Globe and Mail writer-at-large

John Ibbitson offers his thoughts on the political life and legacy of Canada’s former Finance Minister, Jim Flaherty.

Today, “Brand Canada” stands for a well-ordered financial sector, prudent fiscal and monetary policy, skilled management of the recent financial crisis, and rigorous approach to restoring a balanced national budget.

As Finance Minister from February 2006 to March 2014, Jim Flaherty played a starring role in building that brand, though he was by no means the only star. Whatever Canadians might think about Mr. Flaherty’s legacy, the world will remember him as the man who sat in Canada’s chair when we set an example for the world.

Soft power is a term used by wonks to describe the pursuit of foreign-policy goals through persuasion rather than force. Though Liberals love soft power and Conservatives scorn it, Mr. Flaherty was the public face of a singularly successful exercise in soft power: showing the world how a nation should manage its finances.

When Mr. Flaherty took on the job of finance minister, Canada had just ended a decade of painful but necessary retrenching and rebuilding. Liberal finance minister Paul Martin had wrestled a dangerous deficit to the ground, as had most provincial governments.

With that said, the spending taps were back wide open once again by the time the Conservatives came to power, and Mr. Flaherty kept them open, even as he cut major revenue sources by lowering the GST and the corporate tax rate.

Despite the tax cuts, when the panic of 2008 set in Ottawa had plenty of room to manoeuvre. Following the panic, Mr. Flaherty took the federal budget back into deficit, though it took the fear of defeat in Parliament to do so—principally via a stimulus program that the International Monetary Fund considered particularly well-managed.

Then in Toronto in 2010, Prime Minister Stephen Harper and other G-20 leaders agreed to turn off the stimulus tap. In Canada’s case, this meant a return to a balanced budget over five years—an exercise in fiscal discipline that many other nations failed to follow.

Indeed, Mr. Flaherty leaves with the budget balanced (it will probably be balanced this year and will certainly be in the black next year), the financial regulatory regime in good shape, and the public pension system sounder than in most other countries.

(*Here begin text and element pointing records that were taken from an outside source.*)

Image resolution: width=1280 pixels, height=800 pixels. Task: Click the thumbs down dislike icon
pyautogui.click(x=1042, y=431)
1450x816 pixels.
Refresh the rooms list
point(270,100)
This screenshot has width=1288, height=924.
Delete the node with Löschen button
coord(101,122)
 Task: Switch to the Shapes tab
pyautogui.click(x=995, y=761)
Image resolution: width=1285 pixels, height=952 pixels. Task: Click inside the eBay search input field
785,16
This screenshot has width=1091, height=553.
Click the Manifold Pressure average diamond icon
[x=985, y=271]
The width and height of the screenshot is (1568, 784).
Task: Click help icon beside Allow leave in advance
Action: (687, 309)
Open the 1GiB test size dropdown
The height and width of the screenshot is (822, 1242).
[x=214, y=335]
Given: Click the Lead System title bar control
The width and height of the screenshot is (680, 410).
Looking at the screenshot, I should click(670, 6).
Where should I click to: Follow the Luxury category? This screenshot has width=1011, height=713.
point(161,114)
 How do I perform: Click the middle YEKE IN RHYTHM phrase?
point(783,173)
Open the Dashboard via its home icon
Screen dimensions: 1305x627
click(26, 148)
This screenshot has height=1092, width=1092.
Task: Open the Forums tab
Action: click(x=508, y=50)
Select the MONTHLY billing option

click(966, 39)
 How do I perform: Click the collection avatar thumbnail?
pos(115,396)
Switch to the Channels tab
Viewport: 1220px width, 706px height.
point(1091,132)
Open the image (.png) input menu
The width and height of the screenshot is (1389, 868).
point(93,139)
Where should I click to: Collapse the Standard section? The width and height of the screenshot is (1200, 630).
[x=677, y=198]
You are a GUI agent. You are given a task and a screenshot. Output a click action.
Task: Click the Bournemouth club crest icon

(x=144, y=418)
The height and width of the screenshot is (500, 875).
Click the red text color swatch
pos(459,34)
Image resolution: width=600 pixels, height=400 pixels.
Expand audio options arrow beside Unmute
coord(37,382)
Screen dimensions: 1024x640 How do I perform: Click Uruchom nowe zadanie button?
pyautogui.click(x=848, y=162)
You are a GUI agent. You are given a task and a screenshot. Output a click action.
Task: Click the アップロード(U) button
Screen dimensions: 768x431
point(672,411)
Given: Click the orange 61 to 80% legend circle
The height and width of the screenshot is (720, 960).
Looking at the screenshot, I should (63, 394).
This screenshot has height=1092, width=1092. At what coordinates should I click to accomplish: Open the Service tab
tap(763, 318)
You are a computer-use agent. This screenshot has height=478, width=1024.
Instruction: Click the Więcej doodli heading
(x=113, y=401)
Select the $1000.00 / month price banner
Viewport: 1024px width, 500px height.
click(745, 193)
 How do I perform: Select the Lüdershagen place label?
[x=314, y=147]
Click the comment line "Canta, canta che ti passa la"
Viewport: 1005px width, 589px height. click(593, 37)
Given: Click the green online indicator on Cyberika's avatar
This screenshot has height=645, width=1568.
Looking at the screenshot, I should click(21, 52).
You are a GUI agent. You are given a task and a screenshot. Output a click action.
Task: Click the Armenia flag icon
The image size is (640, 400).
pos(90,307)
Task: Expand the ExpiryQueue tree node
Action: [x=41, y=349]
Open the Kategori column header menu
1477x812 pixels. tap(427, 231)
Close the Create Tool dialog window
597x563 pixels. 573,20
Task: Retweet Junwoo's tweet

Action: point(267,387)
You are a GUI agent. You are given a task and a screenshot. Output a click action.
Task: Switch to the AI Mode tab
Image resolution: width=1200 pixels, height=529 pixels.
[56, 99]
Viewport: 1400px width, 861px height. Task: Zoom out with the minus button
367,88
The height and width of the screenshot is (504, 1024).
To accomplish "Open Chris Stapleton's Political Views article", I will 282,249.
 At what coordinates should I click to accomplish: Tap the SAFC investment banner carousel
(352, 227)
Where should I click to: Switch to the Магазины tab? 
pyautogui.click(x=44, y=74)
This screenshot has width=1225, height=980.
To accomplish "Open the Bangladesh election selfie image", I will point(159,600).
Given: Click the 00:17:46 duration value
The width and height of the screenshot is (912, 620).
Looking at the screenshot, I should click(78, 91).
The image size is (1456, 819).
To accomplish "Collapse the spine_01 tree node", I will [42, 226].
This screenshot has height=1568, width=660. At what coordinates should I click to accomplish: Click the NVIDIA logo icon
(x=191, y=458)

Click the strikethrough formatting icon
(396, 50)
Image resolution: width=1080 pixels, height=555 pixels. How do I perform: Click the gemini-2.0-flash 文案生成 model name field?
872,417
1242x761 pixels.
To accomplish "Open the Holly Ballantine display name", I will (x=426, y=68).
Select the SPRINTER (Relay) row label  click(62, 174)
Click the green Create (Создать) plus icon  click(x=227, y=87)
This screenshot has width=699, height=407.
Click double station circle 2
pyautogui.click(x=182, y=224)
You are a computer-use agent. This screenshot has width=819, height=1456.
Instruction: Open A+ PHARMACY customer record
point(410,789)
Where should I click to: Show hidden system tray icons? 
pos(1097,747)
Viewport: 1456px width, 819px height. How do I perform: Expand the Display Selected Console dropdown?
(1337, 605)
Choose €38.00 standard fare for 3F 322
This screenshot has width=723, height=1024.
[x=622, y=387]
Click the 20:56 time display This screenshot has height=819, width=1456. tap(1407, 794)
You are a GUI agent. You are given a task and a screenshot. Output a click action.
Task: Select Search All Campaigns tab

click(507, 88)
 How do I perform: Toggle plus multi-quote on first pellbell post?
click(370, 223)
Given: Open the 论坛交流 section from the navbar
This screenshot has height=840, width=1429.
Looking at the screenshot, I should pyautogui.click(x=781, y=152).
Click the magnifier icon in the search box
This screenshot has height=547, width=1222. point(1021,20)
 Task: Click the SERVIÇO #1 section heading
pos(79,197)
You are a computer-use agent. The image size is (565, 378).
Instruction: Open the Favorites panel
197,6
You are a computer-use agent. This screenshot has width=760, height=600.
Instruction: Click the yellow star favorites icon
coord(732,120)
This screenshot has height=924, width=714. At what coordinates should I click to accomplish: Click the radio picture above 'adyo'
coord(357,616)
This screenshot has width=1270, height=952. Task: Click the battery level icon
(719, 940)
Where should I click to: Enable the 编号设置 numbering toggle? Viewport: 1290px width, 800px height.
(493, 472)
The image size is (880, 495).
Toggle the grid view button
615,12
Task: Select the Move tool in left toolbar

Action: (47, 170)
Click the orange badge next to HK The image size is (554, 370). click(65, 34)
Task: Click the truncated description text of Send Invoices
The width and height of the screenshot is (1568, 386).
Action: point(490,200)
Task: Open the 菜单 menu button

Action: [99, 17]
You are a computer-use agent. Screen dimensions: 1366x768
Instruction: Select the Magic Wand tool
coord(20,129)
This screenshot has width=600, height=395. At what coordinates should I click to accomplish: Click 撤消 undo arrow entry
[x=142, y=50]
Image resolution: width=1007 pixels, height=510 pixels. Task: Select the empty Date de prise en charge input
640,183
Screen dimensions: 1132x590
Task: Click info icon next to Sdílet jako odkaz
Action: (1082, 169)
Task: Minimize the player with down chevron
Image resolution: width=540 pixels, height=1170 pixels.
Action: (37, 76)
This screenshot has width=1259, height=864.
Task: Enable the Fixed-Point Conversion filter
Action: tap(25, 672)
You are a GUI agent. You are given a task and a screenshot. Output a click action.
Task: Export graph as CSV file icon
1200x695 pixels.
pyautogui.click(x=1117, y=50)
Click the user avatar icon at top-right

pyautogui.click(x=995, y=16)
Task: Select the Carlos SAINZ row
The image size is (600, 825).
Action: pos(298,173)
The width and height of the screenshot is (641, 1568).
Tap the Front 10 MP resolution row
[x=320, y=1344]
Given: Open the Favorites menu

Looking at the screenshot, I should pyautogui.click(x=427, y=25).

It was about more than Mr. Flaherty, of course. Canada’s notoriously conservative and uncompetitive banking culture served this country well in the wake of the crisis; the books of Canada’s Big Five were largely free of the funny financial instruments that caused banks in other countries to collapse or be taken over during the meltdown. 

With these successes came various challenges. For example, provincial governments had to bear some of the burden of Ottawa’s restraint, and struggle still to get out from under, while still providing essential services in health, education, and infrastructure. And while Washington took the lead in rescuing the auto sector from collapse, Ottawa and Queen’s Park simply agreed to chip in their fair share rather than lead from the front. Moreover, it is the Liberals that posterity will credit for setting the conditions that Mr. Flaherty happily inherited. “The table was set long before [Mr. Flaherty] came along,” observed Don Drummond, the former chief economist of the Toronto Dominion Bank who served in the Finance Department in the 1990s.

But the story is, all in all, a happy one. As the Prime Minister likes to remind his counterparts at international conferences, the world needs more Canadian fiscal discipline. Mr. Flaherty may have inherited a healthy set of books thanks to Paul Martin, but he kept those books in good order in the face of a global economic crisis that brought various other governments around the world to their knees.

Not a bad run, Mr. Flaherty. Not a bad run at all.